▶ WORK TASK: Only one stretch of the records below should be repeated. It starts with the line containing "Screen dimensions: 666x416" and goes on through the line containing "width=1198, height=714. coord(118,619)", exactly as written.

▶ SOURCE DATA:
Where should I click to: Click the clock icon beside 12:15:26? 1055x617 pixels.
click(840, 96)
...
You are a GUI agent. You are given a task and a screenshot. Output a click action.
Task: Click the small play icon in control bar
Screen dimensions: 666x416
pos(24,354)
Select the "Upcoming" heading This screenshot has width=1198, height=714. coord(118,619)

▶ SOLVED PROBLEM:
Screen dimensions: 666x416
pos(24,354)
Select the "Upcoming" heading This screenshot has width=1198, height=714. coord(118,619)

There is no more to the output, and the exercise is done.